(Dataset entries)
○ ○ ○ ○ ○

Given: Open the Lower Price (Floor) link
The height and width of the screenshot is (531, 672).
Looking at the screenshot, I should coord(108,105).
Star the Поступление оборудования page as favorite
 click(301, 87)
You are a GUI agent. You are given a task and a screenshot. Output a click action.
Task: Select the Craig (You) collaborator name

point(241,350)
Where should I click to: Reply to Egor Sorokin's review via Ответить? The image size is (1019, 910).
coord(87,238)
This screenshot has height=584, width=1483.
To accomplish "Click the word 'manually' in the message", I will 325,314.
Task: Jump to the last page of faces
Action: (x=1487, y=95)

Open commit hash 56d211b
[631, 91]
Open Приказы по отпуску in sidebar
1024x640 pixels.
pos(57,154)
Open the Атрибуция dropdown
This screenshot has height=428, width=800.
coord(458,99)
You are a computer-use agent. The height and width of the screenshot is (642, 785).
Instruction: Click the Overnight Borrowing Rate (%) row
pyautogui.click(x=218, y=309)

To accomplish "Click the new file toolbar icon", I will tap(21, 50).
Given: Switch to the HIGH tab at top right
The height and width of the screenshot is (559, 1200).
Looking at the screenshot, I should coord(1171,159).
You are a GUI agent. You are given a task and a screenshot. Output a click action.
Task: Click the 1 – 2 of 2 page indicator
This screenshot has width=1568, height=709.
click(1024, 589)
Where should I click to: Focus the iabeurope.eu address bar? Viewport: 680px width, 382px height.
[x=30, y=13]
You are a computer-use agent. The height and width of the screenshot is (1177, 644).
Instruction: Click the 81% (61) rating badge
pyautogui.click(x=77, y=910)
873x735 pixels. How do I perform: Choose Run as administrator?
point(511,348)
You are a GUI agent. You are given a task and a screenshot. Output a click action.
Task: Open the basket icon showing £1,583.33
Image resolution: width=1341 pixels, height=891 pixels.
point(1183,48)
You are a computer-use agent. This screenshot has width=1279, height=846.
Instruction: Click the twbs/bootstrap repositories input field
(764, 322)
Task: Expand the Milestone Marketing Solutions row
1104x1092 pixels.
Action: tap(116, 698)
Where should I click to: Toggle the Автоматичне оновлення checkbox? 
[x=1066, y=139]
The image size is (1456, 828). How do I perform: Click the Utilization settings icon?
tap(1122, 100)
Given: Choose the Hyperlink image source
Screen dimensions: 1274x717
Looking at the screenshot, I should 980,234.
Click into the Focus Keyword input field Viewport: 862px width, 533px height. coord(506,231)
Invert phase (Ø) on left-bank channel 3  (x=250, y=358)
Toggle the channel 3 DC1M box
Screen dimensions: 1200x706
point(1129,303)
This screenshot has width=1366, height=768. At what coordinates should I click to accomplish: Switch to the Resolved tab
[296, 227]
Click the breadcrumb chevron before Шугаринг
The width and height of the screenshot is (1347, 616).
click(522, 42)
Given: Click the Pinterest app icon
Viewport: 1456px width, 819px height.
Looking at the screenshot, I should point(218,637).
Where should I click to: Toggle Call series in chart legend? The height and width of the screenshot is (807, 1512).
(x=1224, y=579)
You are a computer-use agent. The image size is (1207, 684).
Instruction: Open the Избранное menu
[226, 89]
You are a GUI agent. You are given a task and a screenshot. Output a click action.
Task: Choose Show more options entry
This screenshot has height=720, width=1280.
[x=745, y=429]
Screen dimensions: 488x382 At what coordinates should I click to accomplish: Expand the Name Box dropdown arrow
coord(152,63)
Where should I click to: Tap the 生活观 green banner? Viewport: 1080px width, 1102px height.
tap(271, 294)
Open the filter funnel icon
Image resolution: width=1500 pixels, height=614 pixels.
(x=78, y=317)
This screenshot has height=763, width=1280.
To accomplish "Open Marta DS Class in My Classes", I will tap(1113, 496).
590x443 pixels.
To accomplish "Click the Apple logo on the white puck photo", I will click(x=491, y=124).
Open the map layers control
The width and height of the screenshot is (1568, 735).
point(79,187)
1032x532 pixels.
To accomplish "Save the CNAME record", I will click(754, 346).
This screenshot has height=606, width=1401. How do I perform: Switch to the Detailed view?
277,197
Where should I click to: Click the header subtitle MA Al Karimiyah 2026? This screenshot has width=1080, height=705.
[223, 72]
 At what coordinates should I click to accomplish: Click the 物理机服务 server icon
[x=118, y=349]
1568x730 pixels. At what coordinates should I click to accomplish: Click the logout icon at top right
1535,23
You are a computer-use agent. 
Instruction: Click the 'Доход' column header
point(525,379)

○ ○ ○ ○ ○

(About this task)
Above are the records; from them, give again exactly the lines from the one containing "Toggle the channel 3 DC1M box" to the one containing "590x443 pixels.", both lines included, and nothing more.

(Exercise result)
Toggle the channel 3 DC1M box
Screen dimensions: 1200x706
point(1129,303)
This screenshot has width=1366, height=768. At what coordinates should I click to accomplish: Switch to the Resolved tab
[296, 227]
Click the breadcrumb chevron before Шугаринг
The width and height of the screenshot is (1347, 616).
click(522, 42)
Given: Click the Pinterest app icon
Viewport: 1456px width, 819px height.
Looking at the screenshot, I should point(218,637).
Where should I click to: Toggle Call series in chart legend? The height and width of the screenshot is (807, 1512).
(x=1224, y=579)
You are a computer-use agent. The image size is (1207, 684).
Instruction: Open the Избранное menu
[226, 89]
You are a GUI agent. You are given a task and a screenshot. Output a click action.
Task: Choose Show more options entry
This screenshot has height=720, width=1280.
[x=745, y=429]
Screen dimensions: 488x382 At what coordinates should I click to accomplish: Expand the Name Box dropdown arrow
coord(152,63)
Where should I click to: Tap the 生活观 green banner? Viewport: 1080px width, 1102px height.
tap(271, 294)
Open the filter funnel icon
Image resolution: width=1500 pixels, height=614 pixels.
(x=78, y=317)
This screenshot has height=763, width=1280.
To accomplish "Open Marta DS Class in My Classes", I will tap(1113, 496).
590x443 pixels.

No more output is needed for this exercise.